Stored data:
......

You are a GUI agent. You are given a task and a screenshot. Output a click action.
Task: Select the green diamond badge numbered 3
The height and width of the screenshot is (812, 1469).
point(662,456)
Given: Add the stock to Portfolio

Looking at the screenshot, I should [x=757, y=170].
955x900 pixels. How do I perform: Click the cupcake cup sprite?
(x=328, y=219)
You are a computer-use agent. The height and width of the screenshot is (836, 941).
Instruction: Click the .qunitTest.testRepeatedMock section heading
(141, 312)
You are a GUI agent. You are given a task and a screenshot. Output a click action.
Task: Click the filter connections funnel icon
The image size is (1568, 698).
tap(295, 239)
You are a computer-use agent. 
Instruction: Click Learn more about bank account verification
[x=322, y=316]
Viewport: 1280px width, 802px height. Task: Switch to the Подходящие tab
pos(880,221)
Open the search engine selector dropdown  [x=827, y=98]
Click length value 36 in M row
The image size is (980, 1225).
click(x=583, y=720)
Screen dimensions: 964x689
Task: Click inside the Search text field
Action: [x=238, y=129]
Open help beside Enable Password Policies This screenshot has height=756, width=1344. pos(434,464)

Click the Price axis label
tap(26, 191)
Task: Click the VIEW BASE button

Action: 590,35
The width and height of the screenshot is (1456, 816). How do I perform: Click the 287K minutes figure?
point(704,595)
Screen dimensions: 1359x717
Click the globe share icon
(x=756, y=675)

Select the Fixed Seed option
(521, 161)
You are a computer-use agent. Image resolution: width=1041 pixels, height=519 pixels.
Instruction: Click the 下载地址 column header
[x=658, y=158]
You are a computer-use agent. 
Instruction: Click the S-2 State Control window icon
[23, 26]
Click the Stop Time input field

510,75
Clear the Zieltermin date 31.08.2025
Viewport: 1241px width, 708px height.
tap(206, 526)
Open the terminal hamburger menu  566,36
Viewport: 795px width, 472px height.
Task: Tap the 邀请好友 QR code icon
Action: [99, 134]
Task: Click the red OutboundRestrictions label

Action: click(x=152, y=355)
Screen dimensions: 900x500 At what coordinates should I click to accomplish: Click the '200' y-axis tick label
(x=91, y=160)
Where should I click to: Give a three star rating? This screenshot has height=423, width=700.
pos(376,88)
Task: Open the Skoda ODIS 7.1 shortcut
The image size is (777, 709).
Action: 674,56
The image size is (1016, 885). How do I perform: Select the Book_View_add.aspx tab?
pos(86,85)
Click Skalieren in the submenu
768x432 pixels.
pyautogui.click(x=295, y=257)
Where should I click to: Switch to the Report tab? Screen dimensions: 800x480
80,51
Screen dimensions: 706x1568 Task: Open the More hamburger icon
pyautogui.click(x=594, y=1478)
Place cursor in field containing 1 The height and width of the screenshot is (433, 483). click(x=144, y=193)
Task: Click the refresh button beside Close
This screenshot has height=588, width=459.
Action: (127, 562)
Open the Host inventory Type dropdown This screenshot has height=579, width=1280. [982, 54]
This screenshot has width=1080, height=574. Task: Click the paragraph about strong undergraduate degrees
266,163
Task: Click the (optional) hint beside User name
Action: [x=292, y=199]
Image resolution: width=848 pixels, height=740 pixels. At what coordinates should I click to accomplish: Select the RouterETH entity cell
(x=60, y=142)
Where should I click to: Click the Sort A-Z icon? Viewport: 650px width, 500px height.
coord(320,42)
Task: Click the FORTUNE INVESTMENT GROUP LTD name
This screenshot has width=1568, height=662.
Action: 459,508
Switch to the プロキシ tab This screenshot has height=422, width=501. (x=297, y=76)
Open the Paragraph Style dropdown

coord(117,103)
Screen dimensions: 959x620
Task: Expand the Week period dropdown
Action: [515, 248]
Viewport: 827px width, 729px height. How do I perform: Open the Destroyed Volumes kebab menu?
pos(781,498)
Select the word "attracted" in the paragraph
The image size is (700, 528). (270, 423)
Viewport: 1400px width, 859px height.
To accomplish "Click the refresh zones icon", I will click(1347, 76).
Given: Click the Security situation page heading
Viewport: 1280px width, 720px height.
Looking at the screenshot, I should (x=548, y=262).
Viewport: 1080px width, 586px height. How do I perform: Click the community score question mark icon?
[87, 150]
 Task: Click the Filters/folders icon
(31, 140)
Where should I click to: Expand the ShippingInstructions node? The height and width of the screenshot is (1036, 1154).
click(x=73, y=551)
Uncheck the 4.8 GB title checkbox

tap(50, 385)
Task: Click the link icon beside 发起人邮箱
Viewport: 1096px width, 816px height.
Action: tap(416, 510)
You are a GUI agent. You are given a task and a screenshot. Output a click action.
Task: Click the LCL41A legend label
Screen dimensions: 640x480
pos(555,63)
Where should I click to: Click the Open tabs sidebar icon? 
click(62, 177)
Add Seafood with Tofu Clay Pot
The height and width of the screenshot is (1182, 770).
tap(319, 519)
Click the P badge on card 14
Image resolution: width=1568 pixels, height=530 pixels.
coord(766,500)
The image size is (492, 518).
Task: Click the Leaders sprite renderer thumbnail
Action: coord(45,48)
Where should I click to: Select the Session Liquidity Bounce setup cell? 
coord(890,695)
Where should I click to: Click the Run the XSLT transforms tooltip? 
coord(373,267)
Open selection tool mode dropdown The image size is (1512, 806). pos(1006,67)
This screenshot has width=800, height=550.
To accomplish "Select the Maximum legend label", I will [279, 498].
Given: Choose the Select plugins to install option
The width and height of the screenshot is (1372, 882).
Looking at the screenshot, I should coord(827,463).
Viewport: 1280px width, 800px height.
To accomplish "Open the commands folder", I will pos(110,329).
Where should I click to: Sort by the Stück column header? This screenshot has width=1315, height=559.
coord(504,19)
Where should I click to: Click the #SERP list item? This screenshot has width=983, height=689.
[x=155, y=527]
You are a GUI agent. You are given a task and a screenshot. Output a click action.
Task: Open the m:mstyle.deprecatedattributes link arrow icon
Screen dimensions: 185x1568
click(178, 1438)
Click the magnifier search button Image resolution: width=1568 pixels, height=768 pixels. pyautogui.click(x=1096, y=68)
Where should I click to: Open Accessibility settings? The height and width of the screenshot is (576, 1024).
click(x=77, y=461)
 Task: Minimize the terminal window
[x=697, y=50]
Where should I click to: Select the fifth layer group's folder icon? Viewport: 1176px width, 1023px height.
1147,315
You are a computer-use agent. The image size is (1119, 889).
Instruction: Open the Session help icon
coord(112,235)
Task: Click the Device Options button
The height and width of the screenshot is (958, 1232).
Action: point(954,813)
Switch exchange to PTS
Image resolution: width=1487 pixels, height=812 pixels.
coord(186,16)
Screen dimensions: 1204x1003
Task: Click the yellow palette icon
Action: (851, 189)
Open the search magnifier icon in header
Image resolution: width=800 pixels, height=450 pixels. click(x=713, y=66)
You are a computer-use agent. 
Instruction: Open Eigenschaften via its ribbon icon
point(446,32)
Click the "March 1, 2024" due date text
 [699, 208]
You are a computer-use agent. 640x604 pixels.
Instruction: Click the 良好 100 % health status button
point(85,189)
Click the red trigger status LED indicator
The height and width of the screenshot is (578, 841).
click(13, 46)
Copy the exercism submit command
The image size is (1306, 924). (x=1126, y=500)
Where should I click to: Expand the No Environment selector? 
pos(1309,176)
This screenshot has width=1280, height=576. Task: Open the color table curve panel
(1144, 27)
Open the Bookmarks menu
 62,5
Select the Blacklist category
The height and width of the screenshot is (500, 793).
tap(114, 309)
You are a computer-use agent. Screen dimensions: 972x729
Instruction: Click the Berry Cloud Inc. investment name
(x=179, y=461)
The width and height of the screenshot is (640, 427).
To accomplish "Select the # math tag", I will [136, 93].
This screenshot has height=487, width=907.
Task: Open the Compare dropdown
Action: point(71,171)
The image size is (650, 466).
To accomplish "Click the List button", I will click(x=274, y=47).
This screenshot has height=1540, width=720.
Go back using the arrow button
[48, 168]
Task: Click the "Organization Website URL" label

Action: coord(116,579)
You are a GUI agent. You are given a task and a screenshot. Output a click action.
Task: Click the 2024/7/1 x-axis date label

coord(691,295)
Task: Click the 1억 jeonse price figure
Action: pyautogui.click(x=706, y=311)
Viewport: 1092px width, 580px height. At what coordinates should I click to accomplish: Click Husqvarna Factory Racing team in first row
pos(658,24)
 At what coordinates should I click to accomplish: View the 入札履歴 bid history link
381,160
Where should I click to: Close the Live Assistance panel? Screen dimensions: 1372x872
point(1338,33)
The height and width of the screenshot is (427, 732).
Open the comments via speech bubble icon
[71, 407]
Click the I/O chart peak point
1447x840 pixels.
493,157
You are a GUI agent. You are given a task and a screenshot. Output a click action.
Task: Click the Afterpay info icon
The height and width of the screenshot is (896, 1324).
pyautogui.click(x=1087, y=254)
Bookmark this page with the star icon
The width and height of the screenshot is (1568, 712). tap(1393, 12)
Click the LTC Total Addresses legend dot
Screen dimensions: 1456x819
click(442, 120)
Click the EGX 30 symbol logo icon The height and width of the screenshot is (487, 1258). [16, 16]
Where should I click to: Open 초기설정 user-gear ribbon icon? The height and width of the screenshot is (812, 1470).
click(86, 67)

......

ASSIGNED TASK: Would you please reproduce the records above exactly, only from their first line through the line holding "Clear the Zieltermin date 31.08.2025", with both ends included?

TASK OUTPUT:
You are a GUI agent. You are given a task and a screenshot. Output a click action.
Task: Select the green diamond badge numbered 3
The height and width of the screenshot is (812, 1469).
point(662,456)
Given: Add the stock to Portfolio

Looking at the screenshot, I should [x=757, y=170].
955x900 pixels. How do I perform: Click the cupcake cup sprite?
(x=328, y=219)
You are a computer-use agent. The height and width of the screenshot is (836, 941).
Instruction: Click the .qunitTest.testRepeatedMock section heading
(141, 312)
You are a GUI agent. You are given a task and a screenshot. Output a click action.
Task: Click the filter connections funnel icon
The image size is (1568, 698).
tap(295, 239)
You are a computer-use agent. 
Instruction: Click Learn more about bank account verification
[x=322, y=316]
Viewport: 1280px width, 802px height. Task: Switch to the Подходящие tab
pos(880,221)
Open the search engine selector dropdown  [x=827, y=98]
Click length value 36 in M row
The image size is (980, 1225).
click(x=583, y=720)
Screen dimensions: 964x689
Task: Click inside the Search text field
Action: [x=238, y=129]
Open help beside Enable Password Policies This screenshot has height=756, width=1344. pos(434,464)

Click the Price axis label
tap(26, 191)
Task: Click the VIEW BASE button

Action: 590,35
The width and height of the screenshot is (1456, 816). How do I perform: Click the 287K minutes figure?
point(704,595)
Screen dimensions: 1359x717
Click the globe share icon
(x=756, y=675)

Select the Fixed Seed option
(521, 161)
You are a computer-use agent. Image resolution: width=1041 pixels, height=519 pixels.
Instruction: Click the 下载地址 column header
[x=658, y=158]
You are a computer-use agent. 
Instruction: Click the S-2 State Control window icon
[23, 26]
Click the Stop Time input field

510,75
Clear the Zieltermin date 31.08.2025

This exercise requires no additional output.